MEP Ian Duncan accidentally gives half the gameplan away:

For Scottish Conservative MEP Ian Duncan, the rapporteur on carbon market reform, enough is enough. “Climate action is not just about nice words and handshakes,” he said.

Of course, it’s also about the money.

It is now very possible that the Paris Agreement could enter into force without the ratification of the EU, which would be a major political defeat for the bloc. For the deal to apply, it must be ratified by at least 55% of signatory countries representing 55% of global CO2 emissions.

What  kind of  “major political defeat” would this be —  Will the EU miss out on winning the Most Virtuous Global Citizen of 2016?

Turkey has 25 coal fired stations, wants another 80:

Not quite the energy revolution the Greens had in mind:

Turkey plans to build as many as 80 new coal plants in the next few years, on top of 25 that already exist, belching an extra 200m tonnes of CO2 emissions into the atmosphere each year.

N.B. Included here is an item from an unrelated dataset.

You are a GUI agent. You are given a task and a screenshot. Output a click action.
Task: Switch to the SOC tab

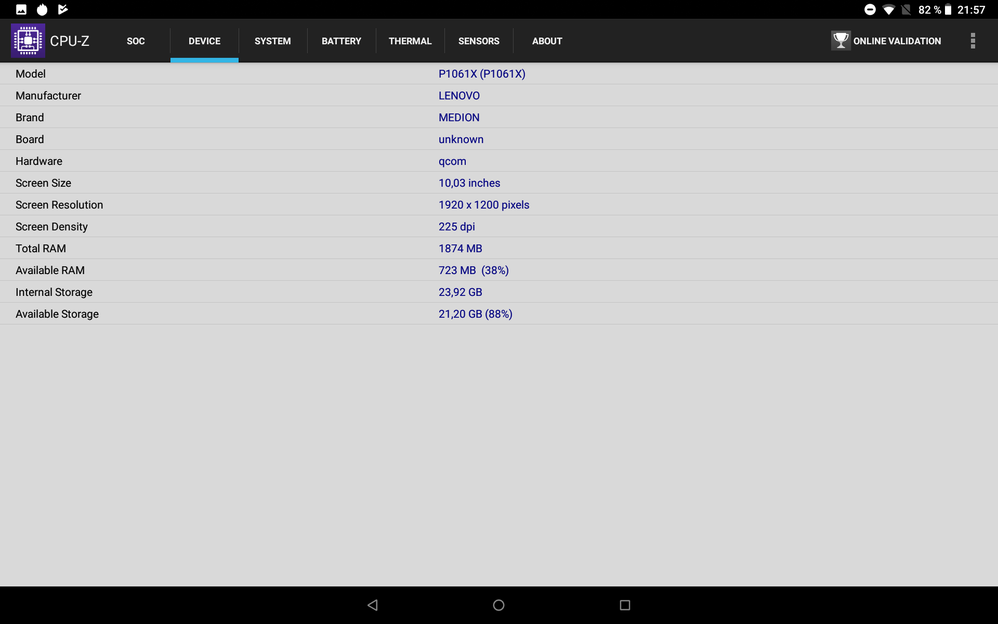(136, 41)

Under the new plan, any project deemed a “strategic investment” can be exempted from corporate taxes, tariffs, stoppages, and the duty to carry out environmental risk assessments, or even permitting applications.

Coal operators could be leased state lands for free, receive a 50% discount on electricity bills, and pocket state funding for wage subsidies, insurance premiums and interest on investment loans.

The government is also offering a guaranteed €0.05 per kilowatt hour (kWh) coal-generated electricity price and commitment to buy 6bn kWh’s of coal-generated electricity annually.

–The Guardian

 Germany has 40GW of solar power, sunny Turkey has 0.3GW. Like the Greens, the Turks want to reduce the influence of fossil fuels from Russia. Unlike the Greens, they want to use their own fossil fuels to do it. Apparently solar is not such a strategic investment then.